The Mudcat Café TM
Thread #9134   Message #1663746
Posted By: Abby Sale
07-Feb-06 - 09:03 AM
Thread Name: Origins: I Know Where I'm Going
Subject: RE: I Know Where I'm Going
Wi' defference to Malcolm & Scotus:

Yeah, but maybe not. I have no evidence, only pointers. Youse guys would be right in dealing with Scottish sources but this is an Irish one. Back to the original post, Alice cites: Herbert Hughes in 1909 volume One of Irish Country Songs

I may be missing something but I read in Bruce that he agrees with Ballad Index (or it with him). That is, in SS1 he gives both songs and others as

'I know where I'm goin',' Herbert Hughes, Irish Country Songs, I, p. 22, 1909, and often reprinted. This well-known Irish lyric piece is a another relative to its own tune.
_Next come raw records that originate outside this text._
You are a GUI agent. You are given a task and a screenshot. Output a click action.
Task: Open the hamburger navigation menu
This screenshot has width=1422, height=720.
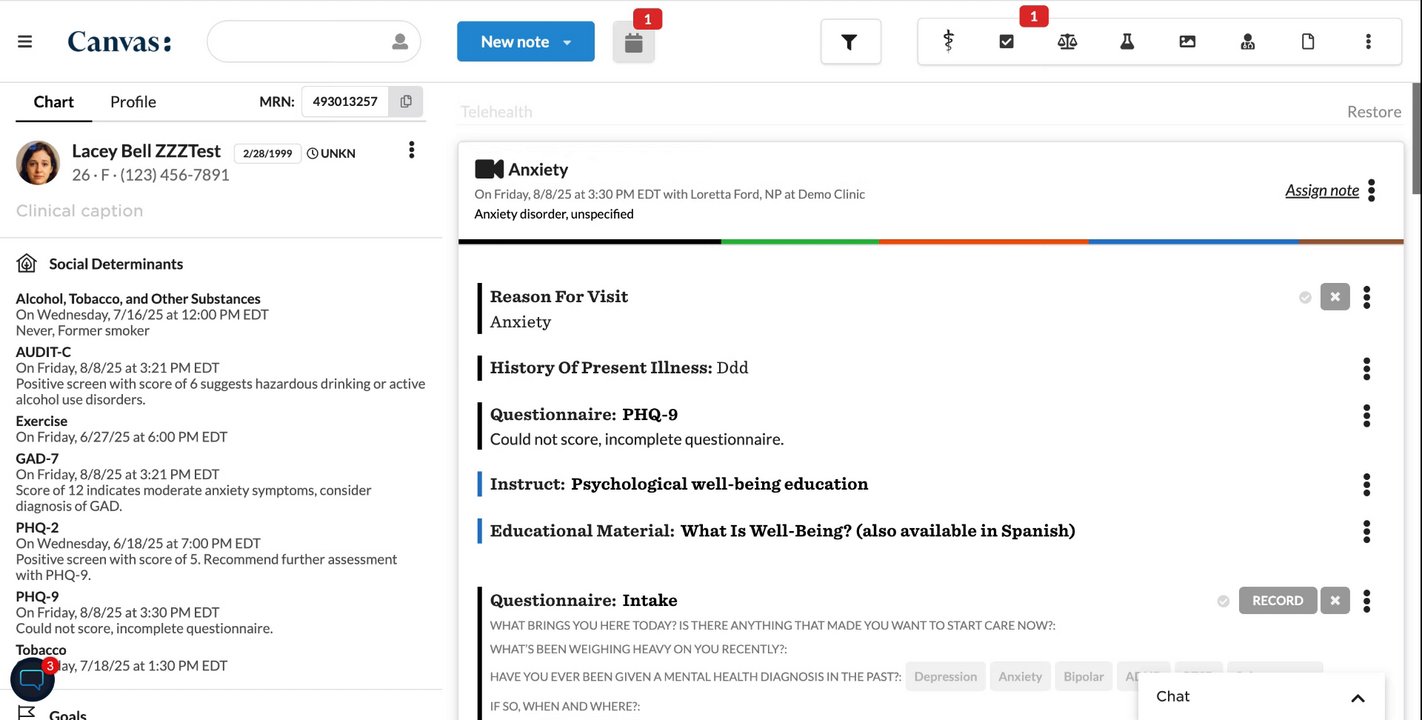(x=25, y=42)
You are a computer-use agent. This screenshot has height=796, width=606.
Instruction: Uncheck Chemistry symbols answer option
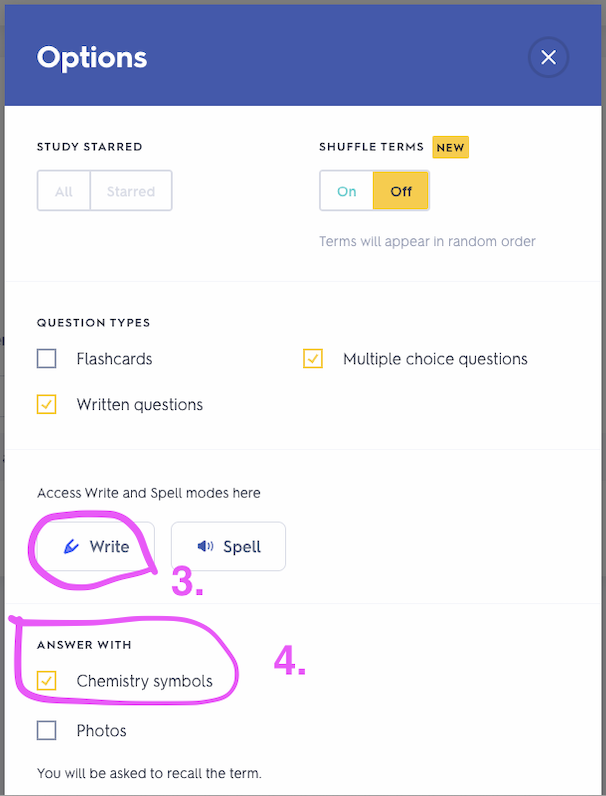coord(47,681)
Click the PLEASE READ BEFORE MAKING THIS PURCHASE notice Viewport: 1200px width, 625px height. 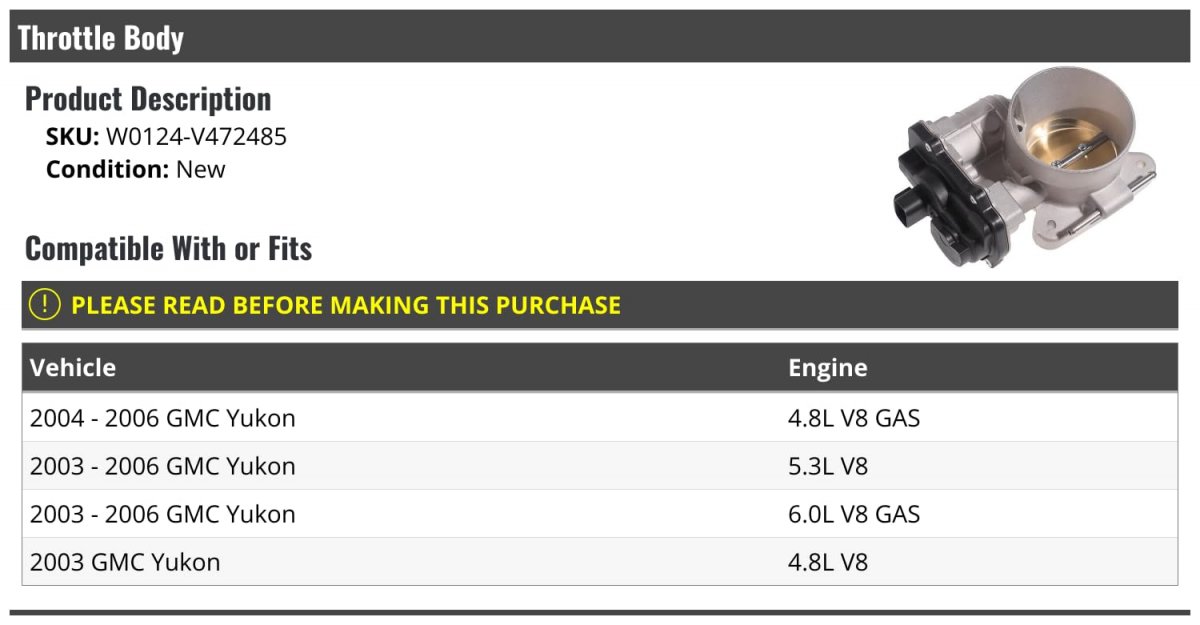pos(346,305)
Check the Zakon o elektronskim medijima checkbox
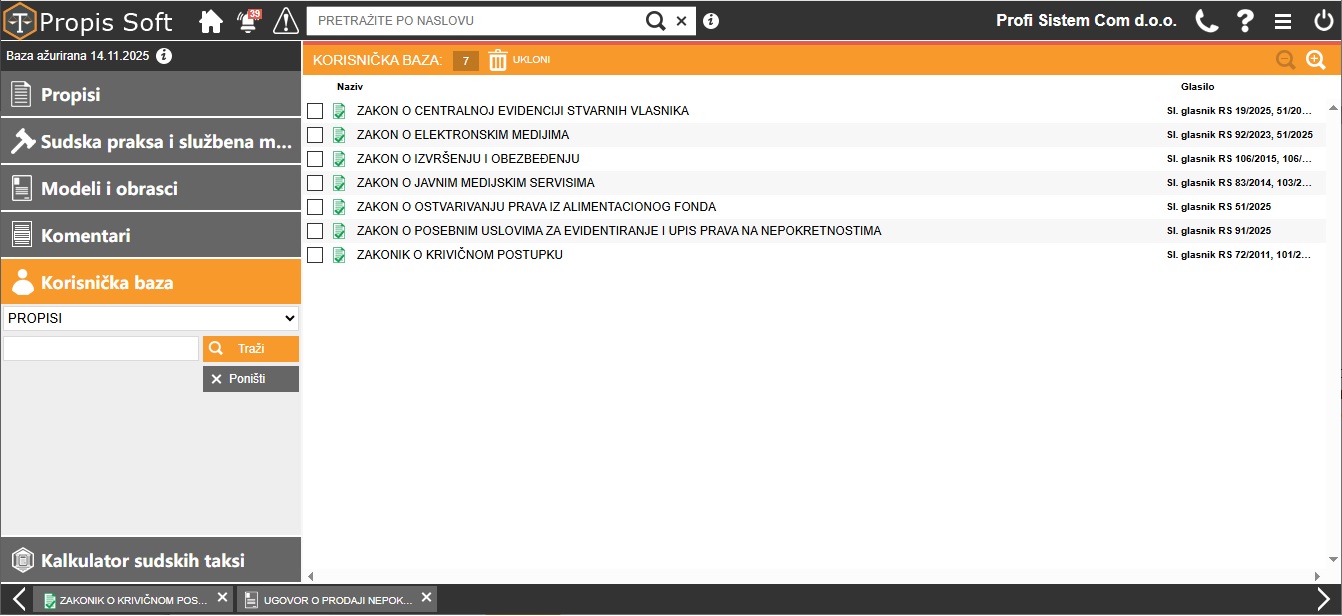 tap(315, 135)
I agree it's a bit thin except for the one verse that could simply be a floater. But song families can be widely dverse, of course.

then, BTW

Play: S1, KATYCRL

For the chorus see the Opie's Oxford Dictionary of Nursery Rhymes, p. 231. [A poetical piece commencing identically is in Bodleian MS Malone 19, p. 119, but unfortunately it is not available on microfilm.]

English: "Fancy Lad," eight verse broadside, c 1800?, text given below. Copy sent to me about 1969 by Frank Purslow, from Bodleian 2806 c 17 (123), formerly Douce 10. Nancy here evidently works as prostitute while her own fancy lad is in Quod (gaol).


I don't find his tune but it's pretty consistant every time I've heard it. His tunes for Katy Cruel and Hexamshire Lass are standard.

Now - I get my notion of "dee/Sidhe" from the sainted MacEdward Leach. I recall no attribution and have never seen a copy that used 'dee' in print but, you know, I take anything that Leach ever said as Gospel regardless of any scholarship in the next 40 years so let's not hear anything more about that.

Further, I don't know of any Scottish version that even uses the line. That's from the USian/Irish versions. So 'de'il' is a questionable take as well. Unfortunately, my only good Irish collection is "Sam Henry" and I don't see it in there.

Unrelated: while in Olson (I strongly advise any interested to d/l the whole site - his brother has loyally maintained the site but these things have a way of disappearing.) the previous tune was for:

There came a fiddler out of France,
I wat nae giff ye kend him,
And he did you wi' our good wife:
Geld him lasses, geld him!

From H. Hecht's Songs from David Herd's Manuscripts, #63. Hecht notes the tune in the MacFarlane MSS, c 1740, and in Oswald's CPC.